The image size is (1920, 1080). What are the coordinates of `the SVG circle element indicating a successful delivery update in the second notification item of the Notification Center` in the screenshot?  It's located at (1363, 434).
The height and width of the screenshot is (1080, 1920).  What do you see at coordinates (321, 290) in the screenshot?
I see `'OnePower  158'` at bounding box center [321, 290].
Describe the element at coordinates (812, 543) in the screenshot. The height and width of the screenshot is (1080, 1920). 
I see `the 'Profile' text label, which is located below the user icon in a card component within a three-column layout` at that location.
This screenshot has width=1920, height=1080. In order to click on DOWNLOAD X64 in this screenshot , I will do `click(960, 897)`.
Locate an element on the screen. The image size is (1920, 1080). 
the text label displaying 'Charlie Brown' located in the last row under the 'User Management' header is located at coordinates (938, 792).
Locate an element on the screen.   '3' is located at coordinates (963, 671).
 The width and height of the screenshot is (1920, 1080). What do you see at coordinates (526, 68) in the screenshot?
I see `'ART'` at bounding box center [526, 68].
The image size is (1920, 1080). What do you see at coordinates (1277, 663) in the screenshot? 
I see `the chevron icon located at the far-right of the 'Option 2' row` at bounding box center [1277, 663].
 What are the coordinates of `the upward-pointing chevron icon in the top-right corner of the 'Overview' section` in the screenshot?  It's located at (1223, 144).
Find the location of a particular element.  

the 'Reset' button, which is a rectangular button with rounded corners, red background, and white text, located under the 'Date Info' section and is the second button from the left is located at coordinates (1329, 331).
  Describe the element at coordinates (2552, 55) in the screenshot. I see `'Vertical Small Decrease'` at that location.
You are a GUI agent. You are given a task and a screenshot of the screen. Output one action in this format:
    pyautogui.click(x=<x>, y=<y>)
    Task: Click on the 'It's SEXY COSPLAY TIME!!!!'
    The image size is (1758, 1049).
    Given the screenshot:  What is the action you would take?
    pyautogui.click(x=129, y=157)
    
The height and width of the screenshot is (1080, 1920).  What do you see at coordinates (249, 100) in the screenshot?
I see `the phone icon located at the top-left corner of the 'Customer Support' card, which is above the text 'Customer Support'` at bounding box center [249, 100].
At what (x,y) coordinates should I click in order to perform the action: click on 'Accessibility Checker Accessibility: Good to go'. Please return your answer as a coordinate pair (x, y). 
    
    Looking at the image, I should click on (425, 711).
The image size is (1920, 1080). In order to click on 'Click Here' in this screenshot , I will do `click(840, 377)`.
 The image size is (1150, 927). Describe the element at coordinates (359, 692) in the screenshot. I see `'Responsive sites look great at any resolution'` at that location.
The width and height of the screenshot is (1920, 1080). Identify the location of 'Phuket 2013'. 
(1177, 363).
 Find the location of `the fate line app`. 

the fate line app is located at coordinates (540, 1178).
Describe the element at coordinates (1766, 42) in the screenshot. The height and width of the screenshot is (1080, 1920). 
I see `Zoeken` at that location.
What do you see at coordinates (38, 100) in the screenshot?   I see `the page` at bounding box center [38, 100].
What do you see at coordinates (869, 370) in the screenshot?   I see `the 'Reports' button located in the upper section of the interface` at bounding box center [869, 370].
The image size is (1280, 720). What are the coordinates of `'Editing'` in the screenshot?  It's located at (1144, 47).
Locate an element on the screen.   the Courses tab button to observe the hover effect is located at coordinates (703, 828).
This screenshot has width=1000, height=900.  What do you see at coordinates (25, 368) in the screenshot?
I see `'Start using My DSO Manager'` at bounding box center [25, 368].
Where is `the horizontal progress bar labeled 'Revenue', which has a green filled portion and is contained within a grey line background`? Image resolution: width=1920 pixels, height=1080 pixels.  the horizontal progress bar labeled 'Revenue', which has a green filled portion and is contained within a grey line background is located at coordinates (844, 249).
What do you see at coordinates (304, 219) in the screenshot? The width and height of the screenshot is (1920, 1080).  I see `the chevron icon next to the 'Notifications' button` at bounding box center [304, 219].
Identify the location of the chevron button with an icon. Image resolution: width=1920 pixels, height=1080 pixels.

=======

** Exercise requirements **
Please reproduce the data word for word from the line with "290) in the screenshot?" to the line with "This screenshot has width=1920, height=1080.", including both of those lines.

** Complete answer **
The height and width of the screenshot is (1080, 1920).  What do you see at coordinates (321, 290) in the screenshot?
I see `'OnePower  158'` at bounding box center [321, 290].
Describe the element at coordinates (812, 543) in the screenshot. The height and width of the screenshot is (1080, 1920). 
I see `the 'Profile' text label, which is located below the user icon in a card component within a three-column layout` at that location.
This screenshot has width=1920, height=1080. In order to click on DOWNLOAD X64 in this screenshot , I will do `click(960, 897)`.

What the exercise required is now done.